Wednesday, March 26, 2014

Surprise! Surprise!

Photography is fun, exciting and often places you on the “edge”. Everyday shoots can quickly change into something very surprising. Last Monday I decided to shoot some night scenes in Saigon, Vietnam. Here one must be careful to scout your location not only for great images but also for avoiding a snatch and grab of your camera. I once saw a tourist in downtown Saigon with his camera on a tripod in the street while he stood on the curb composing his shot. I approached him and asked him if he spoke English. He answered yes. I told him it was very dangerous to place his camera in the street as thieves on motorbikes will zip by and grab his gear. He looked at me like I was crazy and sarcastically said “I suppose you have personal experience”! I said no, but I live here and know this often happens especially in tourist areas. He acted like I insulted him. Well I tried.

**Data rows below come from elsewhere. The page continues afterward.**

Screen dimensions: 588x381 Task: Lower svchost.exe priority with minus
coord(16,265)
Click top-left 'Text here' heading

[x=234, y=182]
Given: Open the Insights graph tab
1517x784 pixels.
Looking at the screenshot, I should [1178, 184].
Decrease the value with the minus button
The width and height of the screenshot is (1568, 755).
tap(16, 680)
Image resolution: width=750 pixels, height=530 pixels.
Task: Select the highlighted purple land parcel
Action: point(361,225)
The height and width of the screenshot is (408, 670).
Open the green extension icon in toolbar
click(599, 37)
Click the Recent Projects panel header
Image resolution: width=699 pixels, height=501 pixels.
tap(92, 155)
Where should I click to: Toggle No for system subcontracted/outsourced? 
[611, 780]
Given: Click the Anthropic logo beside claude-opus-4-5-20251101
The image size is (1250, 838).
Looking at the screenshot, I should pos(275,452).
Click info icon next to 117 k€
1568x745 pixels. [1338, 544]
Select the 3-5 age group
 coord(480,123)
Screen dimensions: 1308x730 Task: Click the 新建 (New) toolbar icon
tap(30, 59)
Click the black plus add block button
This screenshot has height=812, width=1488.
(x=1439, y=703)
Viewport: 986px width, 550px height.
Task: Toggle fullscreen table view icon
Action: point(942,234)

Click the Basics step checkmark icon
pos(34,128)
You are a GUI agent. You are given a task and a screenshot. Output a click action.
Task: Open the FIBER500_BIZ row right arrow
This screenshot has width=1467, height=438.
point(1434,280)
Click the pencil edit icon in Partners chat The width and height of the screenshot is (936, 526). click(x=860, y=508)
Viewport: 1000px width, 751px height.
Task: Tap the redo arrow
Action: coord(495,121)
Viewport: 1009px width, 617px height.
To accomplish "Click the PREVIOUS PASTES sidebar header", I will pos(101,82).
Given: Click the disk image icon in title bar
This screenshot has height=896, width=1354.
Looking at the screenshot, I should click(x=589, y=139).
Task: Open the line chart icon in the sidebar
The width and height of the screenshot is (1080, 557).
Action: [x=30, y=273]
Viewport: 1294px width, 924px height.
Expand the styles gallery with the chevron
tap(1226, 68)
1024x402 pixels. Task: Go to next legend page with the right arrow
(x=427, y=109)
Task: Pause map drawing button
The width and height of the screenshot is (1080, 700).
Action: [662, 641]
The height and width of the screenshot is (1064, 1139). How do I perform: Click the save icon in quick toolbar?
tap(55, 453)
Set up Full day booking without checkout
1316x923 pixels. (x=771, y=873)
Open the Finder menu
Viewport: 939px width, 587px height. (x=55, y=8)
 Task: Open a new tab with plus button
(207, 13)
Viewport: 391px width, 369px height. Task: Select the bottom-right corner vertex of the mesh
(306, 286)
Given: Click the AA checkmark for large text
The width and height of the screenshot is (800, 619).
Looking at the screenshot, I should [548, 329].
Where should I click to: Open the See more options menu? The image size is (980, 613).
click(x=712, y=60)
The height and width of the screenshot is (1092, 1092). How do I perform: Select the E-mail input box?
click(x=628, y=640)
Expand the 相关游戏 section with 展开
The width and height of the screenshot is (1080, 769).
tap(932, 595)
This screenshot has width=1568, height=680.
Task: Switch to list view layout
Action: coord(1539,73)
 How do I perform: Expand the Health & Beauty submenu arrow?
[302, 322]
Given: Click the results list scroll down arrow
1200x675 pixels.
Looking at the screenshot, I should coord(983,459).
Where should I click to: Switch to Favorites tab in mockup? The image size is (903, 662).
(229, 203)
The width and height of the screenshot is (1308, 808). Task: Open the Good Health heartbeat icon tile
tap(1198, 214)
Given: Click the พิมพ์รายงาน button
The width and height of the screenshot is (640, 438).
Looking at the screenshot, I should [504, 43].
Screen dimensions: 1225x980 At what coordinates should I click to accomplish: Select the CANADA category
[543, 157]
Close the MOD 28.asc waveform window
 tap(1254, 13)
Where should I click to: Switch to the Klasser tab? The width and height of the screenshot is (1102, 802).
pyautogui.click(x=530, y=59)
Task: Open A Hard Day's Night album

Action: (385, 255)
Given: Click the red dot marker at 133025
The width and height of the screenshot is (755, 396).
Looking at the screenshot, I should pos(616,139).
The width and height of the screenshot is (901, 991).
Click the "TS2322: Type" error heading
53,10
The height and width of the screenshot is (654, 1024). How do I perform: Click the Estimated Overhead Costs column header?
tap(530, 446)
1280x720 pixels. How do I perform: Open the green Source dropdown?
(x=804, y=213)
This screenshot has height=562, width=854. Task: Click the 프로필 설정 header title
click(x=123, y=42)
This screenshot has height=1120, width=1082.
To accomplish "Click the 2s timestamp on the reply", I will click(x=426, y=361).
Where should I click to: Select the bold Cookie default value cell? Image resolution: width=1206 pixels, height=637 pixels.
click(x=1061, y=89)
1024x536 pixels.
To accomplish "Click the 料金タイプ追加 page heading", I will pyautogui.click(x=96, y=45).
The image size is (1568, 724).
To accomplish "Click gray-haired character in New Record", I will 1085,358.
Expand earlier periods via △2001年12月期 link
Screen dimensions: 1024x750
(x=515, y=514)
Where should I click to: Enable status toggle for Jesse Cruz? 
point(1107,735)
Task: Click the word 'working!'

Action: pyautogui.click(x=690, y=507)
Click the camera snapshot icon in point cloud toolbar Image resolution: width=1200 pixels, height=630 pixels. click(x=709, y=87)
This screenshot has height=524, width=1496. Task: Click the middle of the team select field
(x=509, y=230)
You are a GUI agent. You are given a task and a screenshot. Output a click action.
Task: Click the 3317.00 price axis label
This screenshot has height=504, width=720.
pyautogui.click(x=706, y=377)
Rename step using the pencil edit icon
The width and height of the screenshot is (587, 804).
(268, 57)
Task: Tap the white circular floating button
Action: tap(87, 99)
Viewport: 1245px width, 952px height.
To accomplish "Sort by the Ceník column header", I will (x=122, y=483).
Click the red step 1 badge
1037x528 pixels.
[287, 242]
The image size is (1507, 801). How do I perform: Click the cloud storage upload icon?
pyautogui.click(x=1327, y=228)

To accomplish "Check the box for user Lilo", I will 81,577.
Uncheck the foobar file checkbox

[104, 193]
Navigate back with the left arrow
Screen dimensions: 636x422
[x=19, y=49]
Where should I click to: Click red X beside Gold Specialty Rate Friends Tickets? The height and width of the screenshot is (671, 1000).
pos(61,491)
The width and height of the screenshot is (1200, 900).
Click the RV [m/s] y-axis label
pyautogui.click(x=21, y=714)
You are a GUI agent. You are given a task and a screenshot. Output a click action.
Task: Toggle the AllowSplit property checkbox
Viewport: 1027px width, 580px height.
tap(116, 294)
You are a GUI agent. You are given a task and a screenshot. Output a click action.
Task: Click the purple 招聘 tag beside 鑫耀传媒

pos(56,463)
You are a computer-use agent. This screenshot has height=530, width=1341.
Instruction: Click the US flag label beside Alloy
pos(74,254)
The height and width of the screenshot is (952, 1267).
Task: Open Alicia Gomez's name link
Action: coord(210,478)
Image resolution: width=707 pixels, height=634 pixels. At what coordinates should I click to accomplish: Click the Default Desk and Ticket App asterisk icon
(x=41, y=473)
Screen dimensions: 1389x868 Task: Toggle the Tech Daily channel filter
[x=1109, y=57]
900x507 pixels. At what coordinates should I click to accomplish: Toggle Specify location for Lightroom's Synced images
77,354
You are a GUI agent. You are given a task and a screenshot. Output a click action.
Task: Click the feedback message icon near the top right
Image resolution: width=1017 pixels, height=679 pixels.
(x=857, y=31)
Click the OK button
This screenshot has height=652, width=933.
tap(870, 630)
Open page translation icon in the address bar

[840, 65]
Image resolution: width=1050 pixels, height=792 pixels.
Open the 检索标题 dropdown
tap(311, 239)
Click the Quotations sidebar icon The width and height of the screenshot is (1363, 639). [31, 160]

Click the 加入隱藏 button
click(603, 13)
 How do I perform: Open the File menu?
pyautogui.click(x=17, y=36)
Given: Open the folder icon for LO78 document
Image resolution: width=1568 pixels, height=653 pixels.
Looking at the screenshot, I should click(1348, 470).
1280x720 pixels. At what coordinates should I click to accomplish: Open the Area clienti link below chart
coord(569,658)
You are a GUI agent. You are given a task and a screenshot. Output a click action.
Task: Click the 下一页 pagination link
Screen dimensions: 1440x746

Back to Monday. I set up well back from the road and my wife positioned our motorbike to block anyone from driving by and grabbing our gear. The street behind me was lower and a guard rail further protected my back. Or so I thought. Suddenly my camera was being pulled away! I had my grip on the tripod (as I always do here) and had the strap too. A struggle ensued with me yelling Robber! Robber! in Vietnamese. He was about three feet below me and his grip was slipping. He let go and ran to his waiting accomplices motorbike for a quick get away. The only casualty was my tripod which suffered a bent leg. They were smart and bold. I was not expecting a grab from behind and below. They took advantage of my focus away from them and on my scene. Bold because the man took a big risk being off the motorbike. Thankfully I've learned some Vietnamese to alert those around and put fear in the hearts of the thieves. My wife lost her voice after yelling too.

 And to top it off I did not get one good shot as you can see here......
McDonald's Saigon

Urban photography requires a different set of skills to deal with potential harm. I am thankful to my wife who has taken the time to teach me about life in her country. I am thankful I have not become lax in my attention to my surroundings and to protecting my gear.

I am most thankful to God who protected us and taught me a lesson while reminding me of His love for us.